出典抜粋>
• • • • • • •

一口に日本料理といいましても色々ですし、日本人の認識も一様ではありません。世界に向けて「和食とはどういものか」を説明するのは大変難しいことです。私の友人は「御所の有職料理、僧侶の精進料理、茶懐石、おばんざいなどがあいまって独特の発展をしたもの」と説明しますが、それでは海外には理解されません。
大型の霊長類である人間やゴリラなどは生態系を守るように体が作られいて、1日に30種類くらいのものを摂取します。小動物はエネルギーを補給するだけなのでいつも同じものを食べますが、コアラがユーカリの葉を食べるように人間が同じものだけを食べたらその相手の種は絶滅してしまいます。また、赤ちゃんはお母さんのおっぱいを生後3カ月まで飲み続けます。飽きて飲まなかったら死んでしまうから飽きないような秘密がおっぱいにはあるのです。それは、油脂と糖質と旨み成分が含まれていることです。これらには快感物質ドーパミンを分泌させる働きがあり、また食べたくなる性質を持っています。糖質はどこの国で摂取します。また、料理に関してはほとんんどの国で油脂を中心に構築されていますが、ただ1カ国だけうまみを中心にしているのが日本です。
日本は明治維新までは魚鳥以外の肉を食べず、油脂は貴重なため主に灯りなどに使用し、料理に使うのは難しかったという背景があります。食材が限られるのは御所も同様で、夏の京都は暑く、地理的にも海の鮮魚は使えず、川魚、干魚と野菜だけしかありません。こうした公家や御所の方々に仕えていたのが私たちの先輩にあたる京料理のもとを作った料理人たちです。御所などでは昼に2時間、夜は3時間かけて食事をしました。限られた食材でそれに耐えるだけの献立を構築するのは大変です。しかし、御所には乾物は豊富に届いていました。北海道で7〜8月に採れる昆布は北前船なら駿河に11月、陸路なら12月に到着します。そこで春まで保存され、よりおいしくなります。この蔵囲いは今も駿河で行われています。京都で使う昆布は礼文島の香深湾で採れる利尻昆布です。鰹節は枕崎や土佐から届きました。こうした御所で発達した食文化が後に庶民の間に広がっていったのです。鰹節から出るイノシン酸、昆布からとれるグルタミン酸で約8倍の旨みを得ることができます。精進料理の場合はグルタミン酸と干し椎茸に含まれるグアニル酸の相乗効果で16倍の旨みをかもし出します。これが日本料理のだしで、ゼラチンや油脂分を含まないためカロリーがゼロです。このだしの旨みを他の食材に添加していくのが日本料理の手法で、他に類を見ません。懐石料理はデザート前までの全品目65種類で約1000キロカロリーです。フランス料理は平均で23品目2500キロカロリーです。デザートは含みません。イタリア料理は19品目で2500キロカロリーです。先日、安部首相とフランスで、ミシュランの星がついている日本人シェフのレストランに行きましたが、料理にはソースが添えられず、あっても野菜のピュレで、日本料理を思わせました。世界的に「旨みとは何か」が注目され、「どのように抽出し、どう料理に添加するか」を世界中のシェフが知りたがっています。

• • • • • • •

資料>
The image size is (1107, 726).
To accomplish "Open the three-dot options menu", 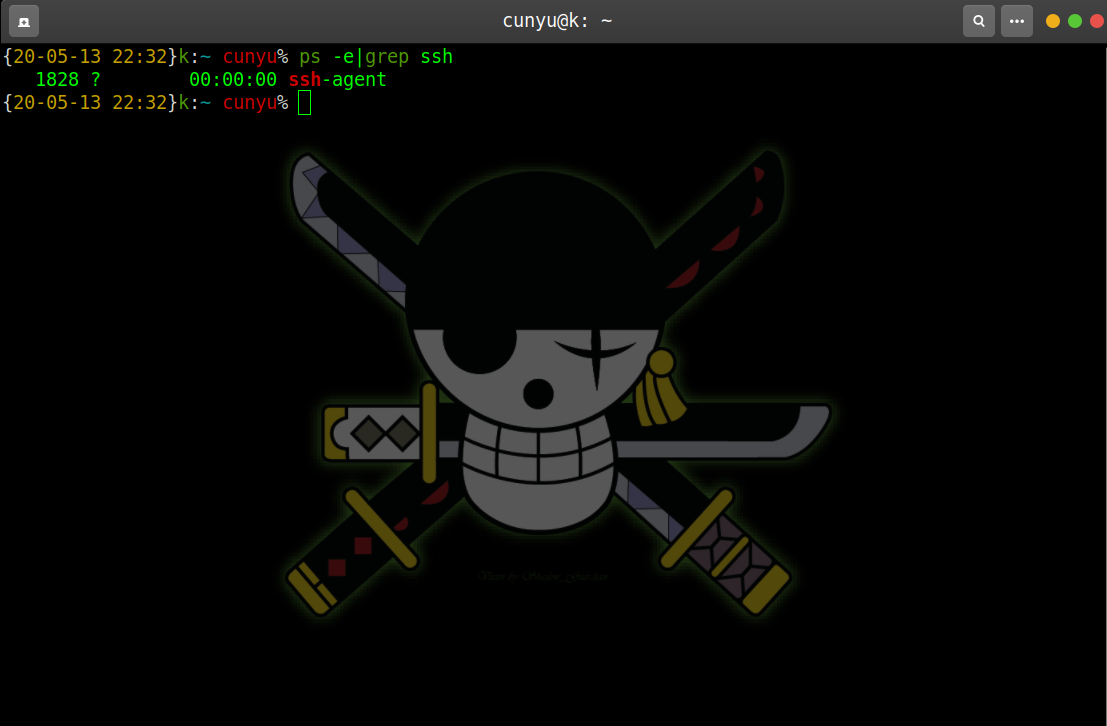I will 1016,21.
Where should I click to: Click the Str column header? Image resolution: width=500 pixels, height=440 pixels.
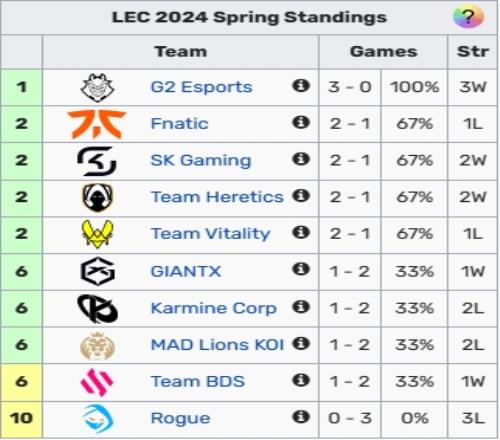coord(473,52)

• • • • • • •

設問 1>
次の(a)〜(c)の記述が日本料理についての抜粋の内容と合っているか、それぞれ「はい」か「いいえ」で答え、判断の根拠となる抜粋の文言をそのまま引用せよ。(a) 懐石料理はデザート前までの全品目で約1000キロカロリーである。(b) 京都で使う昆布は日高昆布である。(c) 精進料理のだしは相乗効果で約8倍の旨みを生む。
設問 2>
日本料理についての抜粋の最後の一文に続く文章を書け。
リストはこの抜粋とは別の資料である。

解答 1>
(a) はい。「懐石料理はデザート前までの全品目65種類で約1000キロカロリーです。」
(b) いいえ。「京都で使う昆布は礼文島の香深湾で採れる利尻昆布です。」
(c) いいえ。「精進料理の場合はグルタミン酸と干し椎茸に含まれるグアニル酸の相乗効果で16倍の旨みをかもし出します。」

解答 2>
デンマーク「ノーマ」のレネシェフ、ロンドンのヘストン・ブルメンタルシェフ、アストランスのパスカル・バルボシェフなどは、うちの店でスタジェをした人たちで、皆だしをひきます。レネシェフはトナカイの後ろ足をボイルし、寒中に干して鹿干を作っています。さらに、デンマーク大学と協力してデンマークの海草でグルタミン酸を抽出できるものを見つけ出し、それからだしをひいています。だしの旨みを中心に構成すれば、形はどうであれ日本料理といえると私は思っています。
京料理のもう一つの特徴は寸法です。「一献どうぞ」と言いますが、「一献」は何ccでしょうか。口中体積における食品の割合は暗黙のうちに決まっています。その基本は杯の容量である15cc。ぐい飲みの容量は30ccで、口に納まりきらないので上をぐいと向くからぐい飲みの名がつきました。抹茶のひしゃくは利休の時代から変わらず、すり切り1杯で約200ccです。いっぱいに入れたらこぼれますから180ccくらいを掬い、それを半分茶碗に入れるので90〜100ccということになります。抹茶茶碗と、飯茶碗、どんぶりの大きさはどこにも定義されておらず、ファジーですが、それが日本文化です。90〜100ccの液体が入って底が見えず、きれいな形に見えるのが抹茶の茶碗です。人間の胃袋は容量が約1キロですが800cc食べたら大体満足するので、どんぶりいっぱいは約800ccになっています。すべからく京都の場合、寸法というものが決まっています。また、フロアの文化なので床に座ってご飯をいただきます。スプーンは平安時代からあり、これで掬って飲もうとするとこぼれるから手で器を持ち上げます。男性と女性では手の大きさが違いますから器の大きさを変えないと持ちにくいため、椀の寸法は男が4寸、女3寸8分と決まり、夫婦茶碗になります。食器に性別があるのは日本だけですが、その寸法に合わないと違和感があるものです。茶懐石で出てくる大きなお椀は4寸2分あります。照明がない暗いところで蒔絵の大きなお椀が出てくれば、これがメインディッシュだと自然にわかります。湯飲みの大きさも男女で違います。男2寸6分、女2寸4分が最大です。これ以上だと持ちにくいのです。茶筒は2寸6分あります。それより大きいものには必ず引き手がついています。刺身と御造りは今は同義語ですが、昔は鯛でも平目でも一つの大きな皿に盛り、平目か鯛かわかるように尾鰭か胸鰭を身の横に刺したので、これを刺身といいます。御造りはものを何かの寸法に合わせて切ることをいいます。1切れは12グラムから15グラムにします。1辺の長さは口の大きさ、1寸、3.3cmです。これ以上になると噛まなければなりません。ですから「一口大」は1寸、3.3cmなのです。これより大きいほうがおいしいもの、例えば竹の子などは、噛んだ時の柔らかさがおいしさにつながるので、1寸5分、4.5〜5cmに切ります。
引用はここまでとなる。